Un nuage moyen de 3 km d’épaisseur contient approximativement 1 gramme d’eau par mètre cube, soit 3 kg d’eau dans une colonne de 1 m de section ou encore une pluie théorique de 3 mm. Il faut donc faire intervenir un mouvement constant d’ascendance et de renouvellement des nuages au cours même des épisodes pluvieux pour expliquer la hauteur des précipitations observées. Les nuages convectifs à grand développement vertical présentent un spectre de gouttelettes étendu selon la partie du nuage alors que les nuages stratiformes présentent une structure plus homogène, un spectre et un nombre moyen de gouttelettes assez comparable à ceux existant dans les brouillards. Les premiers nuages produisent des pluies brèves d’intensité variable et forte, les seconds des épisodes pluvieux durables dont l’intensité est faible et rela­tivement constante.

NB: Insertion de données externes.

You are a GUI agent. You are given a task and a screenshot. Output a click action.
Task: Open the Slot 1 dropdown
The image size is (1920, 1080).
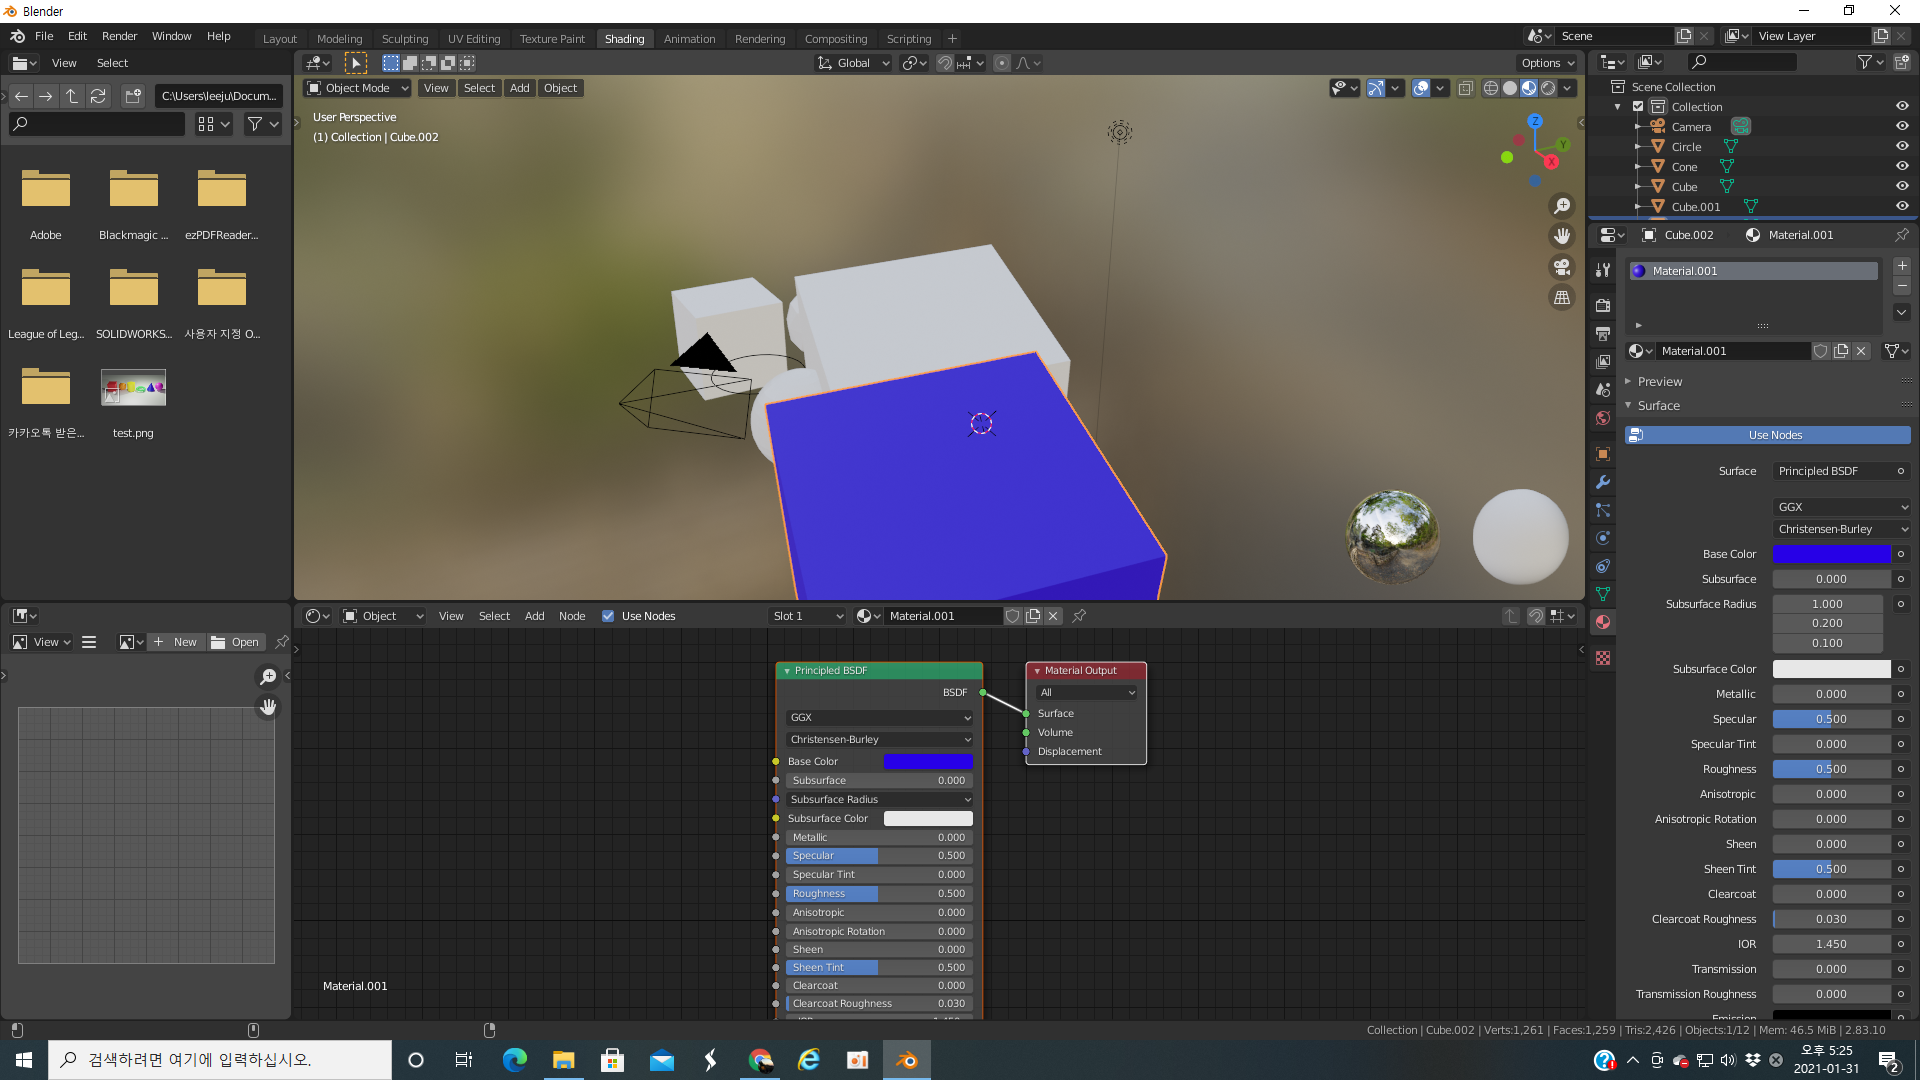807,616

Les plus fortes pluies sont associées aux nuages qui possèdent les plus fortes ascen­dances verticales et, donc, souvent, le plus grand développement vertical, ainsi que de très grandes amplitudes thermiques (type cumuliforme). La durée moyenne d’exis­tence d’un cumulonimbus générateur d’averses violentes est d’une vingtaine de minutes alors que celle liée à un orage est plutôt de 1 à 2 heures. Globalement, une grande proportion des pluies est produite par un petit nombre d’événements prove­nant de ces types de nuages.